Segundo a delegada titular da Delegacia de Polícia Especializada no Atendimento à Mulher (DEAM), Ariene Souza as penas previstas no Código Penal brasileiro deveriam ser readequadas. “O Código é antigo, de 1940. Nele, existe ainda uma grande diferença de penas entre a importunação ofensiva e a pena do estupro, que exige uma violência ou grave ameaça à mulher. Acredito que falta uma pena intermediária para constrangimentos sem violência ou grave ameaça à prática de conjunção carnal ou ato libidinoso diverso, como por exemplo, para casos de atos violentos praticados dentro de ônibus. Além disso, sou uma defensora do aumento das penas para casos de estupro”.

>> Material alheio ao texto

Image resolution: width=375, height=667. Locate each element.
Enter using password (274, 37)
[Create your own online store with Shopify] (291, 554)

   Ariene Souza defende o aumento da pena para estupro
   (Foto: Adrian Albuquerque)

Ariene Souza afirma que, a partir do momento em que o estuprador é identificado por diligências, o setor de investigação da DEAM é acionado concomitantemente ao atendimento da vítima. “Nós da DEAM registramos o boletim de ocorrência e, no caso da identificação do agressor, ele é trazido à delegacia e vítima é solicitada a fazer o reconhecimento pessoal. Se possível, autuamos esse estuprador em flagrante e delito. A partir daí, são feitos os procedimentos do inquérito policial e o encaminhamento do caso ao Ministério Público Estadual”.

A estudante do curso de Pedagogia da Universidade Federal de Mato Grosso do Sul (UFMS), Bárbara Ortega relata que, em Campo Grande, o principal problema enfrentado pelas mulheres é o assédio diário nas ruas. “Eu me sinto pequena quando isso acontece, porque não sei o que eu posso fazer na hora, quando é comigo ou com alguma colega minha. Todas as vezes que eu saio na rua, sinto medo, principalmente quando estou sozinha”. 

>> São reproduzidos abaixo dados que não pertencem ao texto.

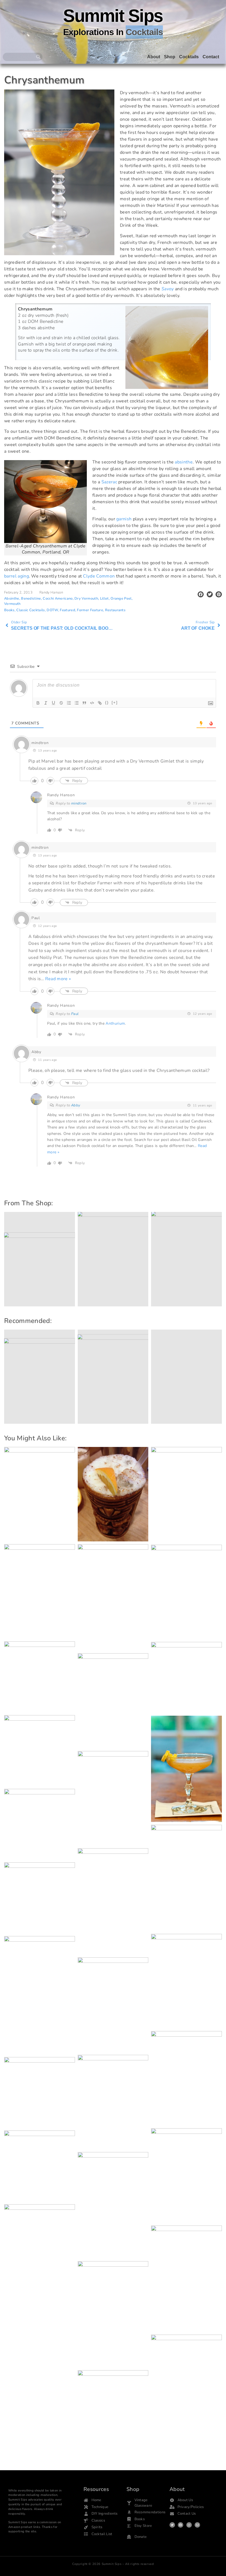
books (9, 610)
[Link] (100, 703)
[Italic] (46, 703)
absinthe (184, 462)
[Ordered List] (69, 703)
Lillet (104, 598)
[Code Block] (92, 703)
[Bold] (38, 703)
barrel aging (16, 576)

A acadêmica do Turismo da UFMS, Geice Feitosa ressalta que o sentimento de impunidade é o principal motivo para que homens assediem as mulheres nas vias públicas do município. “O assédio acontece com muita frequência em Campo Grande, infelizmente. Eles acham que têm um poder acima das mulheres, a certeza de que nenhuma mulher irá falar nada quando ele a assediar ao dirigir uma moto ou carro. Eles acreditam que nós temos medo e que as chances de uma resposta ou xingamento são mínimas. Ao homem que buzinar para mim, proponho que procure se informar, conversar com as mulheres do seu convívio e procurar saber o que elas sentem quando isso acontece. Se todos os homens fizerem isso, provavelmente esse quadro de assédio diário possa vir a mudar”.